◆ **Page excerpt**
In this embodiment, it is set that the distance a1 between the first contact 211a and the tail end of the first connecting portion 311 is greater than 0.51 mm, so that the first contact 211a is connected to the first connecting portion 311 in a relatively large range, to improve stability of the electrical connection between the first contact 211a and the first connecting portion 311, and improve working stability of the second circuit board 3. In addition, the distance a1 between the first contact 211a and the tail end of the first connecting portion 311 is greater than 0.51 mm, and therefore when a processing error and an assembly error of the connector 2 and the second circuit board 3 are not considered, the reliability of the connection between the first contact 211a and the first connecting portion 311 is improved, and accordingly a requirement on precision of a processing size of a part such as the connector 2 and the second circuit board 3 is lowered, and processing difficulty is reduced, to reduce manufacturing costs.

Because a3=a1+a4, to increase a1, a4 needs to be decreased as much as possible, in other words, the distance between the tail end of the first connecting portion 311 and the tail end of the second circuit board 3 needs to be decreased as much as possible.

When a1=0.51 mm, the first contact 211a is more stably connected to the first connecting portion 311.

Specifically, as shown in FIG. 4, FIG. 5, and FIG. 6, a distance between a tail end of the first connecting portion 311 and a tail end of the second circuit board 3 is a4, and a4≤0.2 mm. For example, a4 may be 0.15 mm, 0.1 mm, or 0.05 mm.

In this embodiment, a3=a1+a4, and a4≤0.2 mm, and therefore a distance a1 between a first contact 211a and the tail end of the first connecting portion 311 can be increased, to improve reliability of connection between the first contact 211a and the first connecting portion 311, and reduce a risk that the first contact 211a cannot be connected to the first connecting portion 311 in a mounting or transportation process, so as to improve service performance of the second circuit board 3. In this way, service performance and working stability of the circuit board assembly are improved.

For example, as shown in FIG. 4, a tail end of the first connecting portion 311 is flush with the side surface 32.

In this embodiment, the first connecting portion 311 is flush with the side surface 32, in other words, a distance between the tail end of the first connecting portion 311 and a tail end of the second circuit board 3 is a4=0. When a3 is a fixed value, a1 has a largest value in this case, in other words, a first contact 211a is connected to the tail end of the first connecting portion 311 in a largest range, and therefore stability of connection between the connector 2 and the first connecting portion 311 is further improved, and an offset of the second circuit board 3 is increased. In this way, processing precision of a part such as the second circuit board 3 and the connector 2 is reduced, and manufacturing costs are reduced, to further improve user experience.

Specifically, as shown in FIG. 4, FIG. 5, and FIG. 6, the second circuit board 3 further includes a bottom surface 33 disposed opposite to the top surface 31. The bottom surface 33 is connected to the side surface 32 by using a first inclined surface 34. A second connecting portion 331 is disposed on the bottom surface 33, and the second connecting portion 331 is electrically connected to the connector 2.

◆ **Your task**
In the circuit board excerpt, what is the upper limit on the distance a4?

◆ **Extracted material**
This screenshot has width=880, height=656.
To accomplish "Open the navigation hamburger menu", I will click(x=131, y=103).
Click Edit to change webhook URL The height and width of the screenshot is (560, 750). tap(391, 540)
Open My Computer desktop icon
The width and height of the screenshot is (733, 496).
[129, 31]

◆ **Answer to this task**
0.2 mm (a4≤0.2 mm)